Enhance detection of buffer overflows by introducing variable for length of array/blob
This draft PR enhances the detection of buffer overflows by introducing a variable for the length of array/blob as suggested by @michael-schwarz in #620.
Arrays:
Upon creation of a VLA vdecl creates a new ghost variable in the domain, which tracks the symbolic relationships between program variables and the length of the array. Using the query system, the arraydomain can check for out-of-bounds accesses.
Malloc:
This works similarly to the VLA case. When upon calling malloc/alloc/calloc the special transfer function creates a new ghost variable, which tracks the length of blob size. MemOutOfBounds can then use the query system to ask the relational domain if an OOB access occurred. In addition, I implemented pointer tracking as we would not be able to know the symbolic relationship of the pointer offset otherwise. (see the following example).
int main() {
int EXP_OF_ARRAY_LENGTH = rand();
EXP_OF_ARRAY_LENGTH %= 4;
int * arr;
arr = malloc( sizeof(int)* EXP_OF_ARRAY_LENGTH );
for (int i = 0 ; i < EXP_OF_ARRAY_LENGTH ; i++) {
char * t = arr + i ;
*t = 2;
}
}
CHANGES/BUG fixes:
- [x] The relational domain wasn't able to parse sizeOf expression. This is now fixed. One such case would be the new test case 36 100.
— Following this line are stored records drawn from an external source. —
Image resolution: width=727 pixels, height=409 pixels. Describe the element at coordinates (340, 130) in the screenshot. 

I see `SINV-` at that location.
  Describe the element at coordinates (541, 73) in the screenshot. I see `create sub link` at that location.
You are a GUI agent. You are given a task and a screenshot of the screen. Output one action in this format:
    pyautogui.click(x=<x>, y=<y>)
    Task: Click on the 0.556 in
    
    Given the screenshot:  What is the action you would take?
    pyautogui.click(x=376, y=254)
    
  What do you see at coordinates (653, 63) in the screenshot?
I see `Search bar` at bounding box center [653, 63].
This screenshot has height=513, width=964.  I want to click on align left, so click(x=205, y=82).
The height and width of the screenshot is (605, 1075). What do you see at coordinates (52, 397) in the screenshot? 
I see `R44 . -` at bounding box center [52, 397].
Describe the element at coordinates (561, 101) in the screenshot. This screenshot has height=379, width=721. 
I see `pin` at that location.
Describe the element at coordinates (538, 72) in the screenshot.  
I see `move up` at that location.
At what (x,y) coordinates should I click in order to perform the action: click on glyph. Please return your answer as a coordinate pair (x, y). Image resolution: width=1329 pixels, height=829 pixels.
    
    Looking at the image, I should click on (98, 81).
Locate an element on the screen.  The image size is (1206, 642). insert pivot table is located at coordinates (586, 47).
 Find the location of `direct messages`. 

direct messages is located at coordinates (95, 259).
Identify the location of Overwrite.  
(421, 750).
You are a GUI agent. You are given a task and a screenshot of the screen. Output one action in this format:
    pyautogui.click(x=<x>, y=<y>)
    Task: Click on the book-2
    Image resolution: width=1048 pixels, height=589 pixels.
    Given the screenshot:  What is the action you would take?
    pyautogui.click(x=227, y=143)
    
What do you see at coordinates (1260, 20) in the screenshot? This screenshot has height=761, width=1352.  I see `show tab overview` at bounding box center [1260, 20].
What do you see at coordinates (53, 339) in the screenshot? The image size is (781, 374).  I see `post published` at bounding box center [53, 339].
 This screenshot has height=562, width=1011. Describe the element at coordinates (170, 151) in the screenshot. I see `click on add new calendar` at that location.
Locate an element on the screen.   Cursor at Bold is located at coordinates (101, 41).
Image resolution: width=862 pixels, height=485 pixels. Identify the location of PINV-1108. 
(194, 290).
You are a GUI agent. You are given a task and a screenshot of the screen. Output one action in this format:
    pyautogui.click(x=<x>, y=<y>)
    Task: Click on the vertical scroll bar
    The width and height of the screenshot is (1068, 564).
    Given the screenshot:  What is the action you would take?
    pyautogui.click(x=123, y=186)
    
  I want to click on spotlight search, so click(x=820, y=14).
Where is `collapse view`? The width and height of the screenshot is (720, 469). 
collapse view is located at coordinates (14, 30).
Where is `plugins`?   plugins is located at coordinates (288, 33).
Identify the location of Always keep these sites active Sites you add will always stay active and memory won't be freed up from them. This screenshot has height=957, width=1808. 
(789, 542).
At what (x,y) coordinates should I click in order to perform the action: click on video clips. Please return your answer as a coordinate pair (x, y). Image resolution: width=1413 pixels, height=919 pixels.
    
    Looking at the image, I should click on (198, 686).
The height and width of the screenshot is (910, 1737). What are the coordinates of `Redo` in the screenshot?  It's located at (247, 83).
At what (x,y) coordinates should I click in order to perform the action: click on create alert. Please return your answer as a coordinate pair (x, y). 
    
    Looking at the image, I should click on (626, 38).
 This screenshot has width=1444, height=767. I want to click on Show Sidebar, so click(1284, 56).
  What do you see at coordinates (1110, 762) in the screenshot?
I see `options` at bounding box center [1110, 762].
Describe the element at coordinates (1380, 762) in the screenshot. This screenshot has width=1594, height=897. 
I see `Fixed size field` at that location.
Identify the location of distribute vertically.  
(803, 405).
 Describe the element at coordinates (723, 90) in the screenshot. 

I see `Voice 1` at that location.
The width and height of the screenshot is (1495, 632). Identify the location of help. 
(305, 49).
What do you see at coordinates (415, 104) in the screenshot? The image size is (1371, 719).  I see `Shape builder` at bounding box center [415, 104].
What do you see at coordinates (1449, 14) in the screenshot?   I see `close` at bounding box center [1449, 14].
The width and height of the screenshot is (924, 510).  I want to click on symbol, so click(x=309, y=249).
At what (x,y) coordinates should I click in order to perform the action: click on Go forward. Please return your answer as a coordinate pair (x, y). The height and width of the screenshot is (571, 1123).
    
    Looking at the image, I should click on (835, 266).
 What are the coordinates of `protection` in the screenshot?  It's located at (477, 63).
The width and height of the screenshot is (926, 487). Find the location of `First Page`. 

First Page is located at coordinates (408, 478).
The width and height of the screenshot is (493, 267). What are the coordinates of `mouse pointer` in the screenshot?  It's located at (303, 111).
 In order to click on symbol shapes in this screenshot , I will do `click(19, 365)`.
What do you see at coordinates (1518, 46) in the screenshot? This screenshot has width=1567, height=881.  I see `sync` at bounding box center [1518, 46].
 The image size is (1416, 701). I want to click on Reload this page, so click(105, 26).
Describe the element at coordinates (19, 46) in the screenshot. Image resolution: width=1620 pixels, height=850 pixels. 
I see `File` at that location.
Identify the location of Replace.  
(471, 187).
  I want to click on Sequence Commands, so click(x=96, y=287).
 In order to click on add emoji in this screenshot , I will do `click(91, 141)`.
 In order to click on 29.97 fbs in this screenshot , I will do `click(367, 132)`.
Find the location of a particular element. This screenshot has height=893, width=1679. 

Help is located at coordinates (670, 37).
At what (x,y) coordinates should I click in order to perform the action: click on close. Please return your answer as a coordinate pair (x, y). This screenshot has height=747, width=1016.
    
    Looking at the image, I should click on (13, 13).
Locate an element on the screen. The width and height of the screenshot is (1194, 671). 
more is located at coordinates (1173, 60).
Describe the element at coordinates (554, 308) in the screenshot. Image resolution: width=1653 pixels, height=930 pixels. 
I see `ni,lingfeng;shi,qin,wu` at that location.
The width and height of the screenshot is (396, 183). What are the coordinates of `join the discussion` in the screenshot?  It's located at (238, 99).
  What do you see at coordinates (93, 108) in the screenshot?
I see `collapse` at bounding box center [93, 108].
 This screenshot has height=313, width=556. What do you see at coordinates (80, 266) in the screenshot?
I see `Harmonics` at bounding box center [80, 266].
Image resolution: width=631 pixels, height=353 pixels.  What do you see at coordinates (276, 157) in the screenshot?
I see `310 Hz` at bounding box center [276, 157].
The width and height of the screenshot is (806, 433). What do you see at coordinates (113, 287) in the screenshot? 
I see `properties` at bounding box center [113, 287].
- [x] Rewrite the logic of memOutOfBounds. Previously, the analysis gave no warnings for negative indices and was therefore unsound. One such example is in the new test case 74 33
In addition to that, due to the fact that the struct Offset and pointer Offset are analyzed separately, the analysis was unsound in certain cases. (see the newly added test 74 32 and 74 34)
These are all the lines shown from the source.